Что в Толстом уникально и до сих пор крайне провокативно — это его позиция по отношению к христианству. Мне не кажется, что Толстой — религиозный мыслитель именно протестного толка. Официальной церкви в конце девятнадцатого века и так пришлось несладко — чего стоит один расцвет вышедшего из подполья старообрядчества, а ведь в России процветали и другие альтернативные конфессии — меннониты, лютеране, униаты. Вместо борьбы с традиционной церковью Толстой выбрал в ней какие-то отдельные, необходимые опции и построил на них свою собственную пользовательскую модель.

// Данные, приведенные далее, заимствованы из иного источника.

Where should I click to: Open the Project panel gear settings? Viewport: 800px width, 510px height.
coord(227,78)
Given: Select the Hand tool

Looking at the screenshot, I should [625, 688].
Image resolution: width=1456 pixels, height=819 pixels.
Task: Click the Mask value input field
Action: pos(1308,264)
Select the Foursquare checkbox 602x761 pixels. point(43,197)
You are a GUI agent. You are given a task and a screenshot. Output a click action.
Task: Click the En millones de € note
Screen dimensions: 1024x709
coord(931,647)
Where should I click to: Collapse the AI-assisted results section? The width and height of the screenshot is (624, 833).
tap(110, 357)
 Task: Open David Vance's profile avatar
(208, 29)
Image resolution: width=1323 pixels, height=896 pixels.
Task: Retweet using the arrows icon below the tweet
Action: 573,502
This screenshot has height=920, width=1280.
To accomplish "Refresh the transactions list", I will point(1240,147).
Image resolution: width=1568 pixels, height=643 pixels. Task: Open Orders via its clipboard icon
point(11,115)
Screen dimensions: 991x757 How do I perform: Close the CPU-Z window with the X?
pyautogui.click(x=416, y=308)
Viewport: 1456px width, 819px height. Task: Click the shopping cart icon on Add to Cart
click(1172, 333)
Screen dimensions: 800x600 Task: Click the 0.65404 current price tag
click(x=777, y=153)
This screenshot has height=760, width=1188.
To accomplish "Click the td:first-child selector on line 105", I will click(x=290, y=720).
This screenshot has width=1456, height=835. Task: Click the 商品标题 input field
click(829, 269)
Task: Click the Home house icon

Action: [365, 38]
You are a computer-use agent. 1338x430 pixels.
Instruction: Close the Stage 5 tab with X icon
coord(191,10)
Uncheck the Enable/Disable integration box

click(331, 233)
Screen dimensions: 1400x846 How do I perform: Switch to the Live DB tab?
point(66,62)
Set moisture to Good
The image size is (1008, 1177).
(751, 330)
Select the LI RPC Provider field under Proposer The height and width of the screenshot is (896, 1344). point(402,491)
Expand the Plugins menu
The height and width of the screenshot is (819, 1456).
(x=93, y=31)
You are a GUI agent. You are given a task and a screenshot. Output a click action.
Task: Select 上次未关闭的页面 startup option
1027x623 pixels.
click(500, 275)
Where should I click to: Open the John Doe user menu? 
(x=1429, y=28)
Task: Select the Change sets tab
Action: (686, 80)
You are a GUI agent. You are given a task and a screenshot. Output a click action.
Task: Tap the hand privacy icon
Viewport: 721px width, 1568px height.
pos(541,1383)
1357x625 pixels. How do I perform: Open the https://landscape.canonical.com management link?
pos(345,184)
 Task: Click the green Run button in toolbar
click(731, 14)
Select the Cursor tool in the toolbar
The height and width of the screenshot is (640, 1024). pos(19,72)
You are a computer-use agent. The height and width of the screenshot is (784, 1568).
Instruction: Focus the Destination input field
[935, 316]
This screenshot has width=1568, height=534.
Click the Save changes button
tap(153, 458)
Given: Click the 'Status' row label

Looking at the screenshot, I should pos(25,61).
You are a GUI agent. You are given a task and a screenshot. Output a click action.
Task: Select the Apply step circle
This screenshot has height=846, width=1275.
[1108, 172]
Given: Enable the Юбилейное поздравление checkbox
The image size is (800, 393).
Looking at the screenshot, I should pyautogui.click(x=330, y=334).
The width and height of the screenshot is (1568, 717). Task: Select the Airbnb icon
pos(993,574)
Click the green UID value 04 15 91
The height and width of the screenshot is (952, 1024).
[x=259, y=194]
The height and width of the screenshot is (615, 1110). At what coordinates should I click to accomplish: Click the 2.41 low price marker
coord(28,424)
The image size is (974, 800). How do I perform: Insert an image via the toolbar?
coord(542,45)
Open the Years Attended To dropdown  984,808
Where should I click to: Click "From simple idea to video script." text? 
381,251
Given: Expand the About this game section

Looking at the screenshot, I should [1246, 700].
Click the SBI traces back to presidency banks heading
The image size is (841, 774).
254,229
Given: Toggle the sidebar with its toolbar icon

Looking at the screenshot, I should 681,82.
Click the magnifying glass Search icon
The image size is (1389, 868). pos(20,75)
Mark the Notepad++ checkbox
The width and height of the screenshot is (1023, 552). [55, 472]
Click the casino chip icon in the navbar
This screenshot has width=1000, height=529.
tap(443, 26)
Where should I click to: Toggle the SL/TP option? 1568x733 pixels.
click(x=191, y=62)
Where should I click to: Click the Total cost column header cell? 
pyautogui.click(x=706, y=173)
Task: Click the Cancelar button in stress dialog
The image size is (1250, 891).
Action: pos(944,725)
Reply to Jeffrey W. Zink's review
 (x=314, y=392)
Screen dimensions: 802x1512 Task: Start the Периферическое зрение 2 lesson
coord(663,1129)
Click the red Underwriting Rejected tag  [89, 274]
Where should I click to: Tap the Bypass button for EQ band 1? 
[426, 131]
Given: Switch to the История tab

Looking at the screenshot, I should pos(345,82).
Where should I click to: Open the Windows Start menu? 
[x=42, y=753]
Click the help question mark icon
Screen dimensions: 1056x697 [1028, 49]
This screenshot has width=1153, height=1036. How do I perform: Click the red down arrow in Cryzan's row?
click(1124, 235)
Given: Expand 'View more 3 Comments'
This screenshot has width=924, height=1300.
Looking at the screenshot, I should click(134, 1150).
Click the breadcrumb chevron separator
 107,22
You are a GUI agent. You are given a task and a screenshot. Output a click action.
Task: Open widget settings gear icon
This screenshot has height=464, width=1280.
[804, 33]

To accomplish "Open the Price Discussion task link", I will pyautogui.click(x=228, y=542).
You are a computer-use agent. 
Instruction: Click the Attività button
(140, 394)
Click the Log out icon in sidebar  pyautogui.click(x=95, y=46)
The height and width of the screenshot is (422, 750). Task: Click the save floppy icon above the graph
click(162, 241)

Гуманистические и христианские ценности не так близки друг к другу, как это может показаться. Если взять пример из русской литературы, статья гуманиста Добролюбова «Луч света в тёмном царстве», превозносящая суидницу Катерину из пьесы Островского — по определению антихристианская. Сейчас, когда девушки вместо вышивания крестиком работают с утра до ночи, как-то особенно становится заметно, что Катерина — инфантильное, праздное, безответственное и непригодное для жизни существо, за всю жизнь решившееся всего на один поступок, да и то смахивающий на театральный жест. Ей ли, богобоязненной прихожанке, не знать о том, каким грехом является суицид, о том, что самоубийц не отпевают и не хоронят на православных кладбищах? Зато, с точки зрения гуманиста, Катерина — это благородная и прекраснодушная Героиня, а не зажравшаяся изнеженная жертва собственной гордыни.
Представления о самоубийстве как о грехе естественны для девятнадцатого века. Я не сомневаюсь, что идеи, изложенные выше, звучали чуть ли не в каждом отзыве современных Островскому критиков, потому что они апеллировали к общепринятой норме. Добролюбов же, преследуя абстрактные гуманистические идеалы, построил демагогическую конструкцию — настолько извращённую и вызывающую, что именно она вошла в историю и была подхвачена потомками. Ну а дальше все мы знаем: 1917 год, атеизм как государственная религия; наше время, реставрация православия по-советски — и вот теперь приходится доказывать то, что раньше в доказательствах не нуждалось.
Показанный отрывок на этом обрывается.